All this talk and no code, wtf
So, when using Browserify commonjs modules, you typically would write them like this.
module.exports = L;
var L = require('leaflet');
The ES6 equivalent looks like this.
export default L;
import L from 'leaflet';
Easy right? Traceur will compile this to it’s commonjs equivalent for you. One of the cool features of ES6 is the destructuring capabilities. This means you I can pull methods from transducers like this.
var { sequence, compose, into, map, filter, take }= transducers;
The fun stuff
The fun part of the autocomplete control is using Transducers to do the actual searching of the data. In order to do that, I made some support functions.
var indexOf = (a, b) => a.indexOf(b);
var getName = get('NAME');
var getProps = get('properties');
var getPropName = kompose(getName, getProps);
var upper = (s) => s.toUpperCase();
};
// create a filter function to check if
// given name matches name in GeoJSON
var filtername = function(name) {
return filter(x => upper(getPropName(x)) === upper(name));
};
// same as filter, but not an exact match
var fuzzyname = function(name) {
return filter(x => indexOf(upper(getPropName(x)), upper(name)) > -1);
};
// check name composing fuzzy search and
// mapping the "properties" of a given GeoJSON
var getfuzzyname = function(name) {
return compose(fuzzyname(name), map(getProps));
};
// create an anchor tag for each result
var makeListItem = function(x) {
var a = L.DomUtil.create('a', 'list-group-item');
a.href = '';
a.setAttribute('data-result-name', getName(x));
a.innerHTML = getName(x);
return a;
};
With these support functions in place, you can start implementing them as needed. On each keydown event, search the Immutable.Vector based in key input and create a list of DOM elements to put in the autocomplete list by using Transducers.js take the first 10 results and append them to the list.
var result = sequence(getfuzzyname(this._input.value), this.data);
var results = result.toJS();
this.resultElems = sequence(compose(take(10), map(makeListItem), map(x => {
this._results.appendChild(x);
L.DomEvent.addListener(x, 'click', this.itemSelected, this);
return x;
})), results);
This happens pretty quickly, so I used lodash.debounce to delay the events from happening. Then when an item from the list is selected, I can filter down the dataset of GeoJSON data to just a single item by using the last() method of the result returned from Transducers.js. Since the source data was a result of onEachFeature in esri-leaflet FeatureLayer, I can just grab the id, search the layer for the feature and use the getBounds() method to zoom the map. Saves me recalculating the bounds myself.

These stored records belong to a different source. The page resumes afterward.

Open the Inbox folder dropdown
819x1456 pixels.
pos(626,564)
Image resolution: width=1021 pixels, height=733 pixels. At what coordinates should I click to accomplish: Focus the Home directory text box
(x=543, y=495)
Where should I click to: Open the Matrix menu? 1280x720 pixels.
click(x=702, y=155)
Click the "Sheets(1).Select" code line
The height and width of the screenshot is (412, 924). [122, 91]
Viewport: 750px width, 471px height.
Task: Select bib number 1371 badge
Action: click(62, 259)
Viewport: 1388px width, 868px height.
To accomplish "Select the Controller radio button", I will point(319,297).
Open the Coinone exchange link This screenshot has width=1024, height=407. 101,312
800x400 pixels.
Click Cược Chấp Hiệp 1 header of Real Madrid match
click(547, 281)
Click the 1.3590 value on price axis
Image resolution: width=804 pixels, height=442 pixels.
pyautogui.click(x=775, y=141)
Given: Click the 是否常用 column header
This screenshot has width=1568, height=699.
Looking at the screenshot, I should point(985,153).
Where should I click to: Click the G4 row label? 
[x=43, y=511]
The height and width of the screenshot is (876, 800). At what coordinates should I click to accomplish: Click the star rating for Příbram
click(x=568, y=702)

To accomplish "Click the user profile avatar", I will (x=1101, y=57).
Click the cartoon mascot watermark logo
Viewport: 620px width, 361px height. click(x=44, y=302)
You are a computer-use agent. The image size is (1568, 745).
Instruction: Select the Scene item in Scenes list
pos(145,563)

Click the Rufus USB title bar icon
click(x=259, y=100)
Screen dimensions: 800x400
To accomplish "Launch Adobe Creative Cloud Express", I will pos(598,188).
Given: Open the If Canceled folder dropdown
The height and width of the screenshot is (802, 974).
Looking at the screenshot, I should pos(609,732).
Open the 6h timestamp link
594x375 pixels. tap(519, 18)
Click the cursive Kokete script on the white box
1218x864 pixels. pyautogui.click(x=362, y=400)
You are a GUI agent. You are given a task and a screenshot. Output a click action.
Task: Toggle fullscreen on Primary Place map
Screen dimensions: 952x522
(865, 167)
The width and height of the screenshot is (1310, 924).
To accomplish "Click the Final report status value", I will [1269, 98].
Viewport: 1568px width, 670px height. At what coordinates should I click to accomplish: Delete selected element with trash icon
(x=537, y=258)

var result = sequence(filtername(this._input.value), this.data);
var data = result.last();
if (data) {
var feature = this.options.layer.getFeature(data.id);
this._map.fitBounds(feature.getBounds());
}
The whole app still has a couple of bugs in when certain events fire, but overall it’s working pretty nicely for an experiment.
I was also pleasantly surprised at how fast the search capabilities were. I don’t have an JSPerf samples, but I have tried doing similar autocomplete tools in the past using client side features/GeoJSON as a source and have hit some hiccups before.
Confusion, I mean conclusion
All in all, I had a lot of fun testing this stuff out. I’m really enjoying Transducers and I haven’t even had a chance to try it out in Clojure yet. It’s not quite production ready, but I’ll be following it because looking at the TODO there could be some breaking changes. My next step is to try using React in a Leaflet.Control to see how that might work out. I also learned in this testing that just about all the lodash methods are available as individual npm libraries, which is awesome as I don’t really need the whole thing, just bits and pieces. So if you have an itch to try some new stuff, I say dive right in and give Transducers a shot, along with Immutable. Plus start trying to write your JS with ES6 standards, start small and work your way up. Before you know it, browser support for ES6 will blow up and you’ll want to keep up with it.